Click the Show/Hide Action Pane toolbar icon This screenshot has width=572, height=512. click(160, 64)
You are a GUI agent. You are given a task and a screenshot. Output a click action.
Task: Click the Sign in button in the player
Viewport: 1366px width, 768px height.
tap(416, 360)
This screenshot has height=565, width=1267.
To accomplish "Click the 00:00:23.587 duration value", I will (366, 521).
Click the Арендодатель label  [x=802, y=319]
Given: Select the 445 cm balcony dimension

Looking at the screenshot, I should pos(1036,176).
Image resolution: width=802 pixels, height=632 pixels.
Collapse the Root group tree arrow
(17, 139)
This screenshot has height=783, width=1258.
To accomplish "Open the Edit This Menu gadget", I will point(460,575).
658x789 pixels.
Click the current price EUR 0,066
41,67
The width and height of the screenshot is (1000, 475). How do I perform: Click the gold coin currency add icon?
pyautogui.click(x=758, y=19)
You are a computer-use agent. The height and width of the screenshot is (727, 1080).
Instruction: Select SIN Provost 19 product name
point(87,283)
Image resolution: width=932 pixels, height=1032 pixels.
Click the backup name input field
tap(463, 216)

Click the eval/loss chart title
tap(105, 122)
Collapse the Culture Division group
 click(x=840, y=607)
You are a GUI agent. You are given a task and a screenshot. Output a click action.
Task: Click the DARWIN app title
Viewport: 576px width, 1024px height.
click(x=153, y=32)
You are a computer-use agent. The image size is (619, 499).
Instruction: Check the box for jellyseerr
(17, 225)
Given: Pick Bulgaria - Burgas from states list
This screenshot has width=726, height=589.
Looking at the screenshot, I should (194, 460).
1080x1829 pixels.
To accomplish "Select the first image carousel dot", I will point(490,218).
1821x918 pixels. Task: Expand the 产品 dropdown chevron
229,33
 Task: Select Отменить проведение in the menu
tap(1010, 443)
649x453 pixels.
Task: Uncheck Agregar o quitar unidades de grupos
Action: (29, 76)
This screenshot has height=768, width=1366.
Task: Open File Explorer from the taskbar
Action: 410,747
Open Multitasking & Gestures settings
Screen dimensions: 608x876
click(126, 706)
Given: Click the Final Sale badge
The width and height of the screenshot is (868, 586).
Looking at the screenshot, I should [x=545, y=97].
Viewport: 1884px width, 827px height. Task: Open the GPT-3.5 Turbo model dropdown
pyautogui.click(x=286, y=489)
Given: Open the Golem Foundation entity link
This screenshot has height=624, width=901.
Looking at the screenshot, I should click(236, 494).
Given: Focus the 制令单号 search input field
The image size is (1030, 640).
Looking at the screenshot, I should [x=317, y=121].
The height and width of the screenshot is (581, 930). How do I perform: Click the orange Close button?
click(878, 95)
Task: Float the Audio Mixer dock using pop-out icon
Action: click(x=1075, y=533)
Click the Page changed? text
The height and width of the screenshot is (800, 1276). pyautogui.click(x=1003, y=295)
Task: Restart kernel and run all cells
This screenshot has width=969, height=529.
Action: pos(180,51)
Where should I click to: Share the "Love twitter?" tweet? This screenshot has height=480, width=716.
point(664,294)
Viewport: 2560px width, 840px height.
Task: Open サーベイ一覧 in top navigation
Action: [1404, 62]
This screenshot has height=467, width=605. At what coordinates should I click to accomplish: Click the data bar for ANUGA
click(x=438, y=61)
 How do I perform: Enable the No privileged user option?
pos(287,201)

──────

> [PROMPT]: What lines in the data hold the word "agent"? Return them.

> [RESULT FOR THIS TASK]:
You are a GUI agent. You are given a task and a screenshot. Output a click action.
You are a computer-use agent. The height and width of the screenshot is (727, 1080).
You are a GUI agent. You are given a task and a screenshot. Output a click action.
You are a computer-use agent. The image size is (619, 499).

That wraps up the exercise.